Thaneswar Guragai, il responsabile dell’agenzia che aveva organizzato la scalata di Harila, il gruppo Seven Summits, ha detto che di norma i portatori tentano di salvare le persone ferite in alta montagna, a meno che “non sia praticamente impossibile farlo”.

Ricordiamo la polemica che investì Reinhold Messner: il fratello minore Gunther morì scendendo il Nanga Parbat nel 1970 e lo scalatore altoatesino fu accusato di non avere fatto nulla per salvare il fratello. Solo dopo anni, nel 2005, il ritrovamento del corpo di Gunther preservato dai ghiacci provò che quello che aveva detto Reinhold a suo discapito era giusto: non aveva abbandonato il fratello, ma era la montagna che lo aveva inghiottito senza che nessuno potesse fare nulla.

In questo caso, probabilmente, Kristin un poco del nefasto destino di Mohammed lo ha sulla coscienza. La Harila è una scalatrice – ma già campionessa di sci di fondo e di cross-county - che fa della velocità la sua dote migliore. Ha voluto a ogni costo quest’ultima spedizione per togliere il record assoluto, visto che lei già aveva quello femminile, a Purja.

Kristin Harila in Nepal
Kristin Harila in Nepal

Ci aveva già tentato lo scorso anno e ora il tentativo è andato a buon fine, sempre per quel che riguarda il primato, non certo per l’etica della montagna.
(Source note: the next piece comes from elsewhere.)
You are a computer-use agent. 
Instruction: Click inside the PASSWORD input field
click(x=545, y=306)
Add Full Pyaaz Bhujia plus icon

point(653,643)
Inoltre considerando la spedizione del 2022, in un anno e tre mesi Kristin ha scalato 25 volte cime superiori agli Ottomila metri, e in otto ore è arrivata sia in cima all’Everest, la montagna più alta del globo (8848 metri), sia al Lhotse (8516). Sono anche altri i record di Kristin soprattutto nel bissare quote evelate con la stessa spedizione. La norvegese usa nelle sue salite l’ossigeno in quota come fanno molti degli scalatori ma non la nostra Nives Meroi, la sessantunenne di Bonate Sotto che sui 14 Ottomila è arrivata senza ossigeno supplementare e neppure portatori, quello sì un record che mai sarà scalfito dalle polemiche.

L’”impresa” della Harila, turbata dalla morte di Hassan, rimane invece nel mirino delle associazioni che difendono la montagna e soprattutto il complesso degli Ottomila asiatici; vedremo se il suo record dei 92 giorni (quasi tre mesi meno del precedente) sarà ufficializzato.

Anche perché gli sponsor battono cassa e non vogliono che il loro contributo di 15 milioni di corone norvegesi (quasi 1 milione e mezzo di euro) sia macchiato di sangue.